Слова «поручение», «поручить», «порученец», «поручик», «порука» восходят к корню «рука». Буквальное первое значение в глаголе «поручить» было «отдать», «сдать» (с рук на руки). В древнерусском языке «ручити» прямо означало «передавать из рук в руки». В тексте находим такой пассаж: «А ты, государь батюшка, дай его мне на руки, и яз его превращу в свою веру латынскую». Здесь «на руки» – «на поруки». Отсюда следует, что поручиться за кого-либо, значило «отдать себя в руки судьи» в качестве залога. Если тот, за кого ручались, не сдерживал обязательств, ответственность ложилась на плечи поручившегося. Хорошо если он ручался не головой.
Всем нам знакомо выражение «как ни в чем не бывало», которое из-за своей обезличенной формы имеет весьма туманный вид. Однако в старину оно было совершенно ясным и согласовывалось с подлежащим, склоняясь по родам: «И Бова лежал мертвъ три часа, и востал, что ни в чемъ не бывал». То есть так, как будто не был ни в смертном бою, ни в состоянии комы.
Считается, что «плен» или полногласная древнерусская форма «полон» первоначально – «прибыль, добыча, покупка, продажа», затем – «пленные (которых продавали или покупали)». В тексте повести имеется фрагмент, который подталкивает сблизить «плен» и «пеленать», то есть «опутывать пеленами»: «И Полканъ поскакал, и много людей онъ похватал и в пленицу перевезал да и к Бове привел». Похожим образом образовано слово «узник», изначально – «тот, кто связан узами (веревками, а затем - цепями)».

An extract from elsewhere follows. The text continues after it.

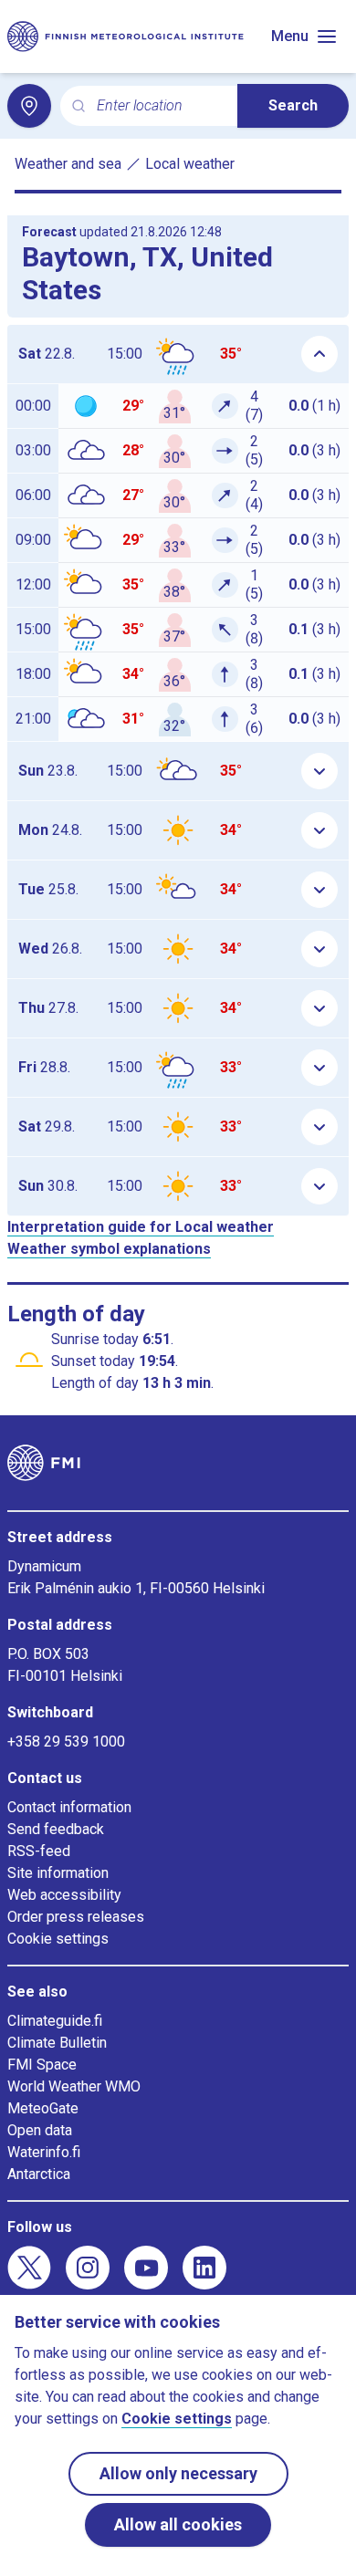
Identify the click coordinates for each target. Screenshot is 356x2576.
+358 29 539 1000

Во время записи текста слова «нрав» и «норов» еще не разошлись в своих значениях окончательно: «Милостивый Спасъ и Пречистая Богородица! Дали вы мне ладо поноровное, и не дали вы мне с нею пожить от младости и до старости». Здесь «ладо поноровное» – «жена по нраву, по любви».
Сегодня мы говорим «играть в игры» и при этом – «играть на музыкальных инструментах». Сказитель повести употребляет неожиданный предлог: «Симбалда играетъ в гусли, а Личарда в домъру». А заимствованное слово «танец», видимо, еще не обрело современного вида: «Потьте, детушки, на королевской дворъ, и васъ возмут в королевскую полату, и вы играйте наигрыши добрые и тонцы водите хорошие, да во всякой песни пойте храбраго витезя Бову королевича». «И Бовины дети пришли в королевские полаты и почели игрищи играть добрые, а тонцы водить хорошие», – здесь «игрищи» – не «игры», а «наигрыши».
И напоследок, своя вотчина, родная сторонка в повести неожиданно именуется словом «старина»: «И пошед Бова на старину, и почелъ Бова жить на старинъ з Дружневною да и з детми своими, лиха избывать, а добра наживать. И Бове слава не минетца и до века».